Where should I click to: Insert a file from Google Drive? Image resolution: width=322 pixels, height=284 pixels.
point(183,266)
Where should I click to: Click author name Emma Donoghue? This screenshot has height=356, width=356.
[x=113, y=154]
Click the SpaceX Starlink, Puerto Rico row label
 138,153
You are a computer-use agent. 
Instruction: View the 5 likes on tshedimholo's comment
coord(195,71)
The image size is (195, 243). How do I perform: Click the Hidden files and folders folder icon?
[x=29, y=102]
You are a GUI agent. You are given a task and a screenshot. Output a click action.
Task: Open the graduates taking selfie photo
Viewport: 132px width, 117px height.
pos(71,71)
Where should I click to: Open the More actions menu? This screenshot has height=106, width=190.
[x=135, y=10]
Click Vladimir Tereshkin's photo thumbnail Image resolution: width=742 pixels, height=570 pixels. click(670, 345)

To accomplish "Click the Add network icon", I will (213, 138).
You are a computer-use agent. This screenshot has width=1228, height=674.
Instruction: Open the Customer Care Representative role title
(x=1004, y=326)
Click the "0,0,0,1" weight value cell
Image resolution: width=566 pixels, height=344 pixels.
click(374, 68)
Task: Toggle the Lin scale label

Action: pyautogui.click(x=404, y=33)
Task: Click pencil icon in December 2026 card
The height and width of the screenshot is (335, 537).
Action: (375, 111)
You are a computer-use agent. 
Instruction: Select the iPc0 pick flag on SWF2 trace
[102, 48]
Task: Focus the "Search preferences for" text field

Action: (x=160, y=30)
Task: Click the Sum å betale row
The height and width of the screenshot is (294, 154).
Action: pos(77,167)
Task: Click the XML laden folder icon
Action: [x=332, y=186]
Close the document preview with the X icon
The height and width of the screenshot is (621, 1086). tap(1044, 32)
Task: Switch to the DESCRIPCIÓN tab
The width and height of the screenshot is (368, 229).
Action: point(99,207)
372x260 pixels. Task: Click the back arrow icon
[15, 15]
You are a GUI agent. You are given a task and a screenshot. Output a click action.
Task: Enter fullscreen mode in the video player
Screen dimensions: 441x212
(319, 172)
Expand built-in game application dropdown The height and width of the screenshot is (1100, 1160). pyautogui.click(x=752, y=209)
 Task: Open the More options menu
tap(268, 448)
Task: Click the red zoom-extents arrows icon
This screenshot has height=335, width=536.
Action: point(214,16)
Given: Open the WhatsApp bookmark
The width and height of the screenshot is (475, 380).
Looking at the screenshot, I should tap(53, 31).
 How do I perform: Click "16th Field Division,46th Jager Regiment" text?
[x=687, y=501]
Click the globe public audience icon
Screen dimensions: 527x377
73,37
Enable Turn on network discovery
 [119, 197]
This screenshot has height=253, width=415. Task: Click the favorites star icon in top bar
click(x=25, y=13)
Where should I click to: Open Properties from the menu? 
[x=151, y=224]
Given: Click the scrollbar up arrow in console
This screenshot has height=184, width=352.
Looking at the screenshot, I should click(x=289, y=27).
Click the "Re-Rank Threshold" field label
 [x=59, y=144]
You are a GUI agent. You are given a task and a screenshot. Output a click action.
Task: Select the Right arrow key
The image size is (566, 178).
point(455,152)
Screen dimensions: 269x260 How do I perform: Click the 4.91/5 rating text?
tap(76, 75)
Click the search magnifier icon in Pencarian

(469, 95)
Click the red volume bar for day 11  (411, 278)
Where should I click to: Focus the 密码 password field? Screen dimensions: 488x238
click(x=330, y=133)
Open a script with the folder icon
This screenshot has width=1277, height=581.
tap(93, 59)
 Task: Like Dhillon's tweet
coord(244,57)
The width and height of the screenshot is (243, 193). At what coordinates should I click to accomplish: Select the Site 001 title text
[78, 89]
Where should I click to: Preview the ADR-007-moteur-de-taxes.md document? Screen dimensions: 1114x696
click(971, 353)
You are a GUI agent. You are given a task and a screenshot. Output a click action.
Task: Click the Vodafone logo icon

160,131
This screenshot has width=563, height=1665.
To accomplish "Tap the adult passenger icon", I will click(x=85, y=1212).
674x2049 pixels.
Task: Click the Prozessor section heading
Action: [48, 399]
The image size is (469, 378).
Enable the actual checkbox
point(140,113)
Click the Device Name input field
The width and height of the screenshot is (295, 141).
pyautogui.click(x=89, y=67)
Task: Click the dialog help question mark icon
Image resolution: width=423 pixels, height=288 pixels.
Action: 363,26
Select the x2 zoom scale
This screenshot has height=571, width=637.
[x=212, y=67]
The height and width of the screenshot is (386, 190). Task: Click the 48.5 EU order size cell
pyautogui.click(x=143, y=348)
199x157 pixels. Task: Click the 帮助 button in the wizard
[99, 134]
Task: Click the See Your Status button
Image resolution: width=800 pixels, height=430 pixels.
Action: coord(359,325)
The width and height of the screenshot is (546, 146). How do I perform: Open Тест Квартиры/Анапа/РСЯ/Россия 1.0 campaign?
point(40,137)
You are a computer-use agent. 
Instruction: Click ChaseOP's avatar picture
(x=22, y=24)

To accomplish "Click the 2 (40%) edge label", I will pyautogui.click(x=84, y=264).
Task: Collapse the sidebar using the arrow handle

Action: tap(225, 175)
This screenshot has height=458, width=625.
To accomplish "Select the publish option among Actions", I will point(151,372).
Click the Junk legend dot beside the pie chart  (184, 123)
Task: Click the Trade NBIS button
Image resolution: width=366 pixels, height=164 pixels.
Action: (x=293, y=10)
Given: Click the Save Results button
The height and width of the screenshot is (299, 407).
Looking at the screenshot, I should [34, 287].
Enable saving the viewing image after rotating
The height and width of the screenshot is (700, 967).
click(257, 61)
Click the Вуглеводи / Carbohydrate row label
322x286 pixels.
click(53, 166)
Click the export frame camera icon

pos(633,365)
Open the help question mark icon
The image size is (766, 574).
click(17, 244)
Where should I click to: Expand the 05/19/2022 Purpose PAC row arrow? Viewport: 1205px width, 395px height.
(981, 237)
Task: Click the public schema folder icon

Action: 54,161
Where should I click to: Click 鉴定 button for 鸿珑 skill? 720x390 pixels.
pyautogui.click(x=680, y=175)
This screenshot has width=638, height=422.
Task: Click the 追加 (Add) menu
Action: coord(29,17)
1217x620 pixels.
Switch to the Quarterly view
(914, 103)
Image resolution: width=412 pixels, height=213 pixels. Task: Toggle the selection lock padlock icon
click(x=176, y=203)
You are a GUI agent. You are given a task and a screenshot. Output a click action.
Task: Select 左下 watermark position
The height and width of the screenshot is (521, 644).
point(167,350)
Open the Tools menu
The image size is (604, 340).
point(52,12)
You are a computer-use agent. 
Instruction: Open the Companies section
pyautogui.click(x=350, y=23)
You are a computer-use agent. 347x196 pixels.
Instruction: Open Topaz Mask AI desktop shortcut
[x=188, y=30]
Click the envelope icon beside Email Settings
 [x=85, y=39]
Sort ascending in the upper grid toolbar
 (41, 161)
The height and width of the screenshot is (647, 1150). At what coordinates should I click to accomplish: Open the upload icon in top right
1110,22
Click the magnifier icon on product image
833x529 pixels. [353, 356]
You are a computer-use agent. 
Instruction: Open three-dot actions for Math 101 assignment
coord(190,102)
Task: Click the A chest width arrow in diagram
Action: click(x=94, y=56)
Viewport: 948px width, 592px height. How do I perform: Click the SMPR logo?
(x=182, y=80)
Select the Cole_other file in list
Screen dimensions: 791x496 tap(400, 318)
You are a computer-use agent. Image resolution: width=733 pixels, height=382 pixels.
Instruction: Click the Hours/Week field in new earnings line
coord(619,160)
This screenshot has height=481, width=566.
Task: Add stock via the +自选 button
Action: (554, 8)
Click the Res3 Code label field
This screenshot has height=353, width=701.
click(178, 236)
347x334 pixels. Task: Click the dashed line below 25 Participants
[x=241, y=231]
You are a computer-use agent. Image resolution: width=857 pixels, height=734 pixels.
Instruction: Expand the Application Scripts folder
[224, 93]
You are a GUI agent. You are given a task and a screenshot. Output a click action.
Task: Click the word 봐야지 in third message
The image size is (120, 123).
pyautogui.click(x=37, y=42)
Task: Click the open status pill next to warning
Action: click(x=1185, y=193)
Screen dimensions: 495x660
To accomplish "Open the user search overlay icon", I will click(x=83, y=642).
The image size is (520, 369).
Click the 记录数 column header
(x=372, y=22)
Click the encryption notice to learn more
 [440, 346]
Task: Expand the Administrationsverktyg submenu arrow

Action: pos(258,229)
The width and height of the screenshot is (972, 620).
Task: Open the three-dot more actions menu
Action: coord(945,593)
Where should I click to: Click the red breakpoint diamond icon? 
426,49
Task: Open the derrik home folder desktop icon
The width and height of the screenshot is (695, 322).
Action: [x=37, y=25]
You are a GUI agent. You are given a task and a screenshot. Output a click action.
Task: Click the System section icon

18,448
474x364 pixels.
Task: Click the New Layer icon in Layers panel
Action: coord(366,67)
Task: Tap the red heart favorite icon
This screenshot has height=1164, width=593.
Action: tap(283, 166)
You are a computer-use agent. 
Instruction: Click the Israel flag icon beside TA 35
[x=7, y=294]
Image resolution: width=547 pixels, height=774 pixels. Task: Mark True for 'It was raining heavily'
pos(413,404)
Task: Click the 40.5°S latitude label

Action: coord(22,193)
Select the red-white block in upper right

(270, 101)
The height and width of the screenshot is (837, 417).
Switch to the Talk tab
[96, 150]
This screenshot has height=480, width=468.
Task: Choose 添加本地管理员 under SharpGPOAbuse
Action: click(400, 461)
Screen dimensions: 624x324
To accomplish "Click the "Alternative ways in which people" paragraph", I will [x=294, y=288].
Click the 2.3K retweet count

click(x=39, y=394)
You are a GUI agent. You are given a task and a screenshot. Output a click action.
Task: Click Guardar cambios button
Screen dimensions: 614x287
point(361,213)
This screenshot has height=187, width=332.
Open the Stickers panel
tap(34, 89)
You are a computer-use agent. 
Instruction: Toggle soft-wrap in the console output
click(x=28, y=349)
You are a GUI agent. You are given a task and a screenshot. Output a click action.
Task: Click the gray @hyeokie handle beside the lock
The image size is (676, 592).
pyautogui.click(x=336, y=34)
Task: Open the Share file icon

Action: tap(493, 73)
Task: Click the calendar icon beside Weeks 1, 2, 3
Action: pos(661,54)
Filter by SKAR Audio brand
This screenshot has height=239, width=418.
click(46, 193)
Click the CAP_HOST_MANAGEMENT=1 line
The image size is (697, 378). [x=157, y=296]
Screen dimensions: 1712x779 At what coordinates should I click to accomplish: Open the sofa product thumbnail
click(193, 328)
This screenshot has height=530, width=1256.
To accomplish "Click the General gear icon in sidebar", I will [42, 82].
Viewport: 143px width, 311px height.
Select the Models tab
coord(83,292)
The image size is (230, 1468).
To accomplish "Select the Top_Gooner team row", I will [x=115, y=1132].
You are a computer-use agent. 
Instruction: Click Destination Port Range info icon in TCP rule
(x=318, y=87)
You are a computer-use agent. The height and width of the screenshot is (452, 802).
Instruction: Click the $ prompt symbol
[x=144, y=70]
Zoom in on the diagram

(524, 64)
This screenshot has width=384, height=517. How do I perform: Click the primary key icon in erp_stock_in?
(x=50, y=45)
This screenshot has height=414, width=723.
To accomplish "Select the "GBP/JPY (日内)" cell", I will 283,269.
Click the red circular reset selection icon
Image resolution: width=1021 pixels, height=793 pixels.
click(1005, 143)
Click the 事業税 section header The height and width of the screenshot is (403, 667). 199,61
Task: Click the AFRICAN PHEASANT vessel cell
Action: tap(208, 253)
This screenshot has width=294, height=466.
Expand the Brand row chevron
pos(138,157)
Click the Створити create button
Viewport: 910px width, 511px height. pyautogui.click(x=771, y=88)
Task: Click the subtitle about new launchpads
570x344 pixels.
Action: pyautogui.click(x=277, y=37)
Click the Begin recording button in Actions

☆ ☆ ☆ ☆

--- Your goal ---
Going through the material, find each line with the string "photo". Then state only how many there are.

--- Worked solution ---
2